Strażnicy własnej kieszeni
Na kary po dziesięć miesięcy więzienia w zawieszeniu na trzy lata skazał Sąd Rejonowy w Łodzi dwóch byłych strażników miejskich oskarżonych o przyjęcie 100 złotych łapówki od dziennikarza jednej z lokalnych gazet. Łapówka była prowokacją dziennikarską.
25.08.2003 14:55
Jak ustalono, w kwietniu 2002 roku dwaj strażnicy miejscy - 49- letni Stefan B. i 37-letni Dariusz P. zauważyli samochód, który w niedozwolonym miejscu wjechał do lasu na rogatkach Łodzi w pobliżu trasy Łódź-Warszawa. Strażnicy zagrozili kierowcy wypisaniem mandatu, jednak odstąpili od tego za 100 złotych łapówki. Kilkanaście minut później zostali zatrzymani przez policję. W ich samochodzie znaleziono część wręczonych im wcześniej banknotów.

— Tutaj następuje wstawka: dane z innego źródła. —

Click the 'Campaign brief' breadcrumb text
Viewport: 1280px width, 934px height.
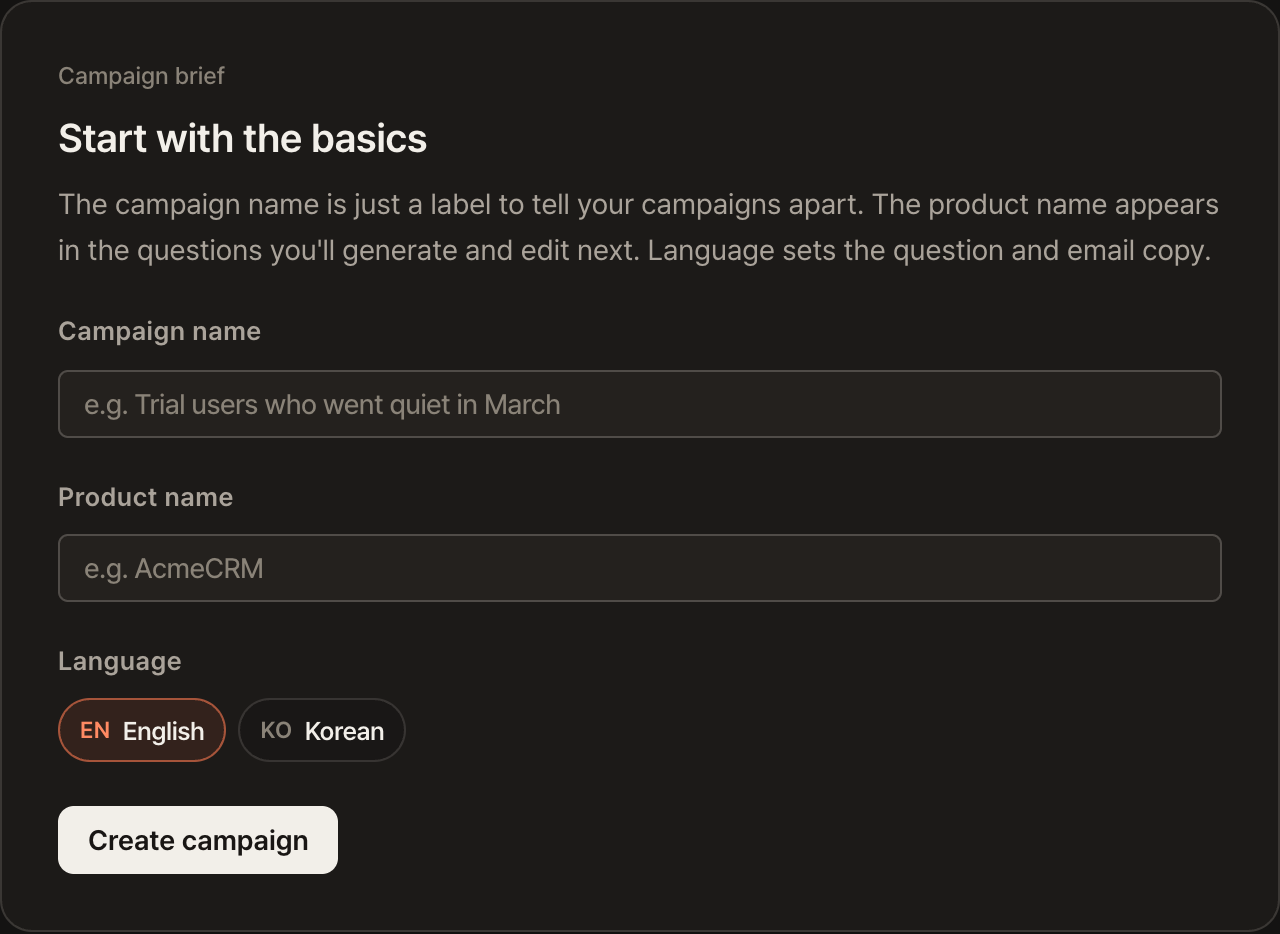pyautogui.click(x=141, y=75)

W trakcie postępowania przygotowawczego jeden z podejrzanych przyznał się do winy. Jednak przed sądem obaj strażnicy nie przyznali się do zarzucanego im czynu. Prokurator żądał dla oskarżonych kary dwóch lat więzienia w zawieszeniu na pięć lat. Obrońca wnosił o uniewinnienie.
Zdaniem sądu, wina oskarżonych nie budzi wątpliwości, a podstawowe znaczenie dla sądu miały zeznania dziennikarza. Według sądu, nie ma żadnych powodów, by tym zeznaniom odmawiać wiarygodności. Wyrok nie jest prawomocny.

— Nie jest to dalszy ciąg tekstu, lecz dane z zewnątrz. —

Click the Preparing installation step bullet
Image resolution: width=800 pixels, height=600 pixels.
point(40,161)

Według "Expressu Ilustrowanego", dziennikarskie śledztwo dotyczyło sprawy wymuszania łapówek przez strażników miejskich od klientów prostytutek w lesie na obrzeżach Łodzi. Dziennikarz tej gazety wręczył strażnikom łapówkę, gdy siedział w samochodzie z prostytutką. Jego zdaniem, była to dziennikarska prowokacja, a strażnicy grozili mu mandatem za wjazd autem do lasu, mimo że nie mieli obowiązku jego wystawienia (takie uprawnienia ma straż leśna).

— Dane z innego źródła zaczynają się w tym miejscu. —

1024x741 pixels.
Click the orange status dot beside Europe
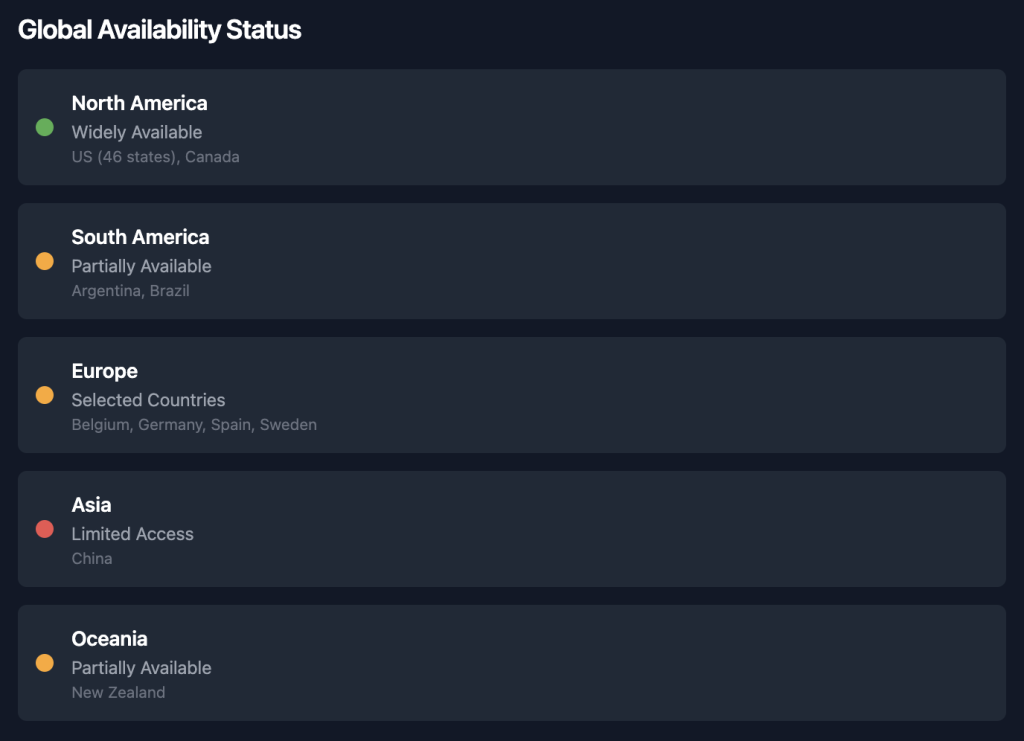pos(44,395)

Prokuratura, uwzględniając m.in. motyw działania, umorzyła postępowanie w stosunku do dziennikarza z uwagi na znikomą szkodliwość społeczną czynu. Ze względu na brak dowodów postępowanie zostało umorzone także w części, w której dziennikarz informował o popełnianiu w przeszłości tego rodzaju przestępstw przez innych strażników miejskich.